The Dolls Kill brand has been compared to Nasty Gal and Hot Topic. These comparisons seem valid on the surface. Like Hot Topic, Dolls Kill is plugged into the rock and roll ethos that elevates the middle finger (pun intended) into a statement of identity, and like Nasty Gal, Dolls Kill thrives and wallows in the risque and the untoward. But both of these comparisons miss something: Dolls Kill is really the anti-Supreme.
That might seem counterintuitive — both Dolls Kill and Supreme were born out of the same counter-cultural ideals of rebellion, attitude, and bravado. Both brands cater heavily to a niche audience that stands apart from traditional market demographics and are built firmly on the visions of their creators. Both say something about the times and are a slightly twisted reflection of the world that produced them. That’s where the similarities end, though. Despite some superficial overlap, the two brands have completely different approaches and a wildly different ethos.
A Sound Idea
Unlike the founder of the red-logoed skate and street-wear brand Supreme, who was never a skater himself, Dolls Kill was born from the culture they represent. Founder Shaudi “Shoddy” Lynn met her co-founder and husband Bobby Farahi while she was DJing a rave and he was celebrating the successful sale of his media tracking company. They bonded over their love of electronic music, eclectic fashion, and entrepreneurship.
Shortly after meeting, the two began collaborating on a line of accessories for the ravers and club-goers they partied with. The Dolls Kill brand started as an eBay shop reselling a fox-tail keychain they bought from China, and slowly expanded to other accouterments that complete an outfit for someone heading to a warehouse for a weekend of hard bass and harder dancing.

## [OBJECTIVES]
1. Answer these questions on the passage on Dolls Kill:
(a) Which two brands has Dolls Kill been compared to?
(b) What was Shaudi Lynn doing when she met Bobby Farahi?
(c) What item did the Dolls Kill brand first resell?
2. Rewrite the passage on Dolls Kill from "Shortly after meeting, the" down to "and harder dancing.", substituting "Etsy" for "eBay".
3. Summarize the passage on Dolls Kill in two sentences.
Answer from the passage on Dolls Kill alone.

## [PROVIDED MATERIAL]
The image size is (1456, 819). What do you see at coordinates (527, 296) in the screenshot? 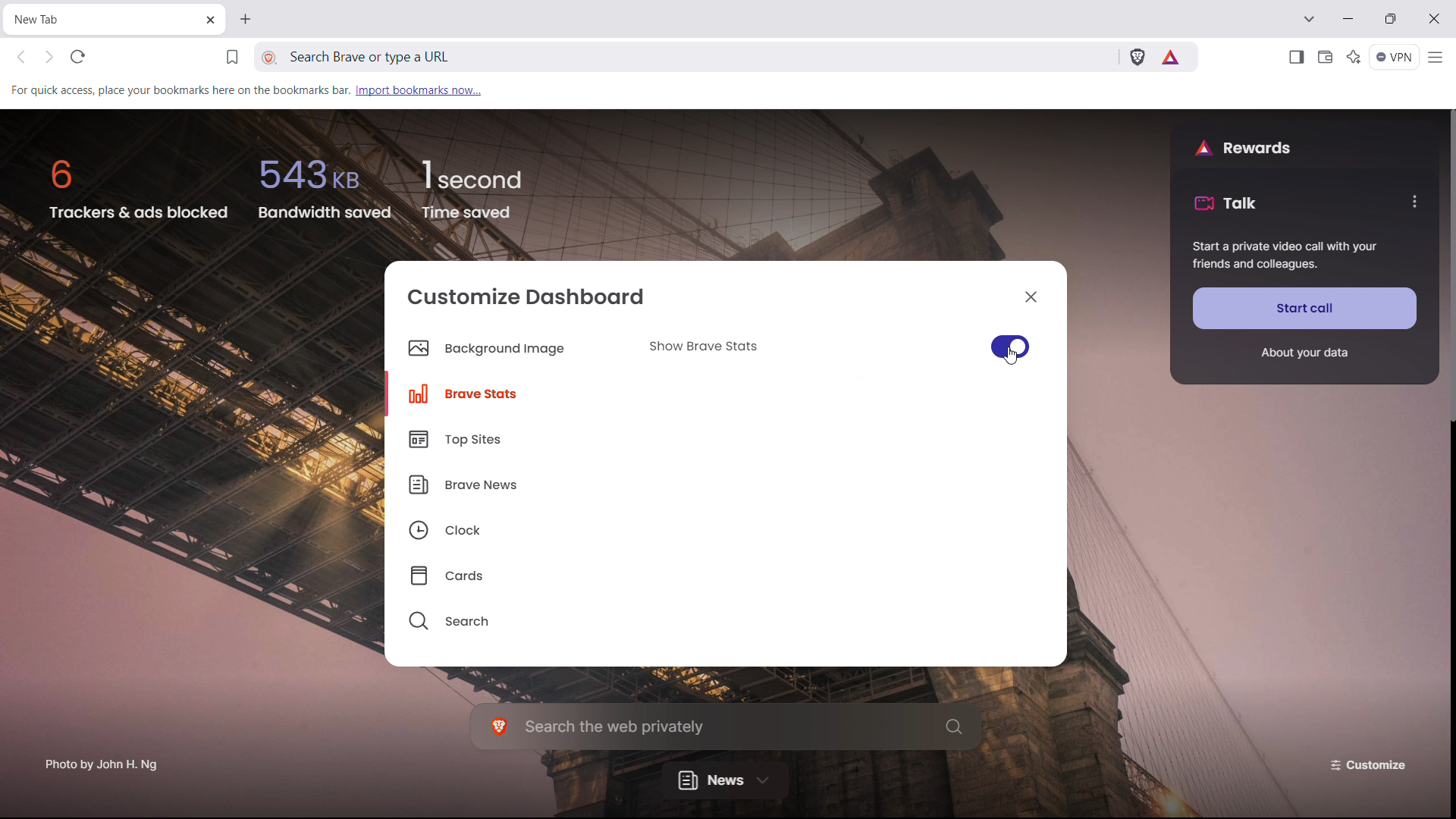
I see `customize dashboard` at bounding box center [527, 296].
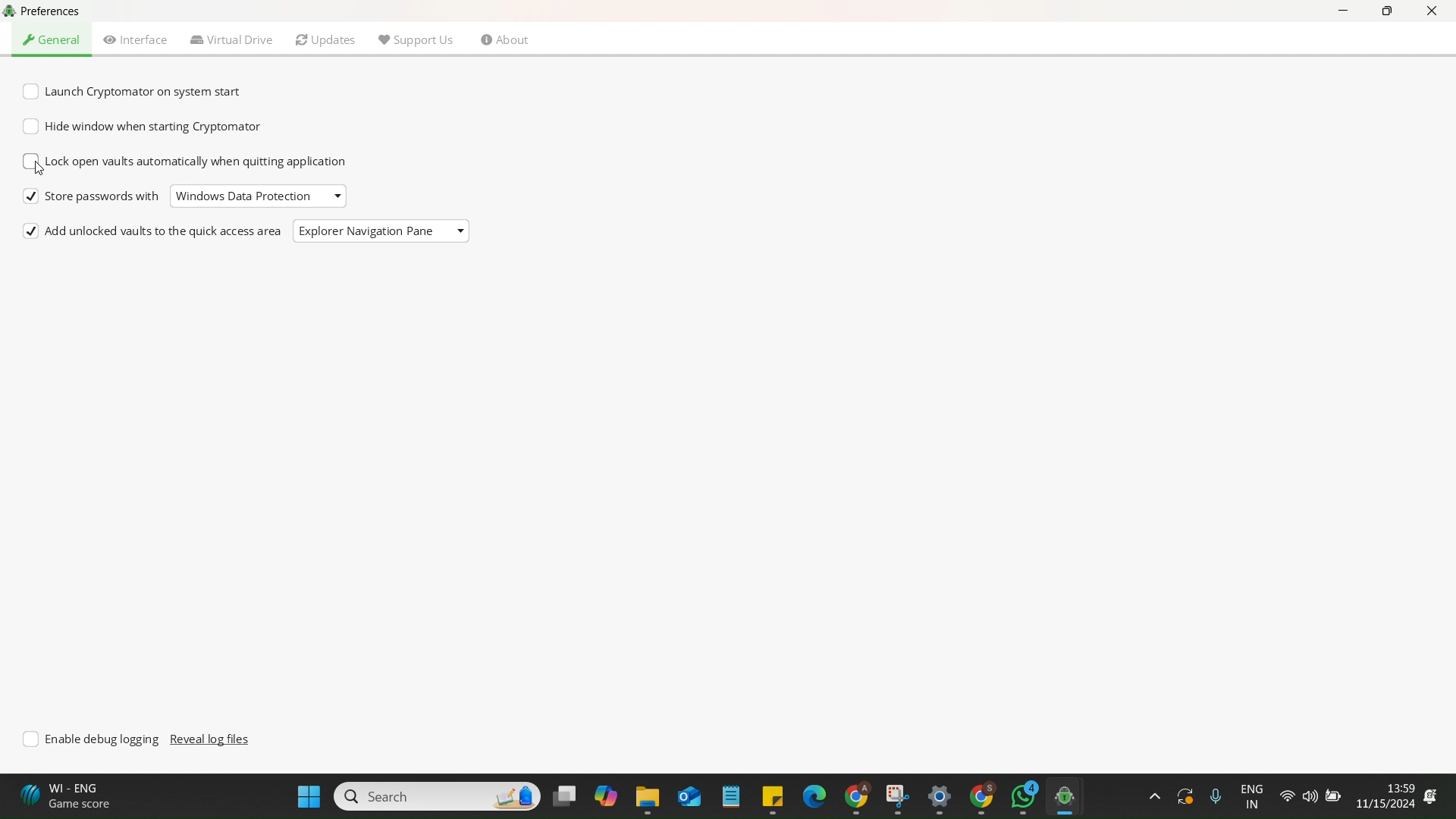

## [SOLUTIONS TO EACH TASK]
1.
(a) Nasty Gal and Hot Topic.
(b) She was DJing a rave.
(c) A fox-tail keychain bought from China.

2.
Shortly after meeting, the two began collaborating on a line of accessories for the ravers and club-goers they partied with. The Dolls Kill brand started as an Etsy shop reselling a fox-tail keychain they bought from China, and slowly expanded to other accouterments that complete an outfit for someone heading to a warehouse for a weekend of hard bass and harder dancing.

3. Dolls Kill has been compared to Nasty Gal and Hot Topic, but it is really the anti-Supreme: both brands grew from counter-cultural ideals, yet their approaches and ethos are wildly different. Founders Shaudi "Shoddy" Lynn and Bobby Farahi met at a rave, and their brand started as an eBay shop reselling a fox-tail keychain before expanding to other accessories for ravers.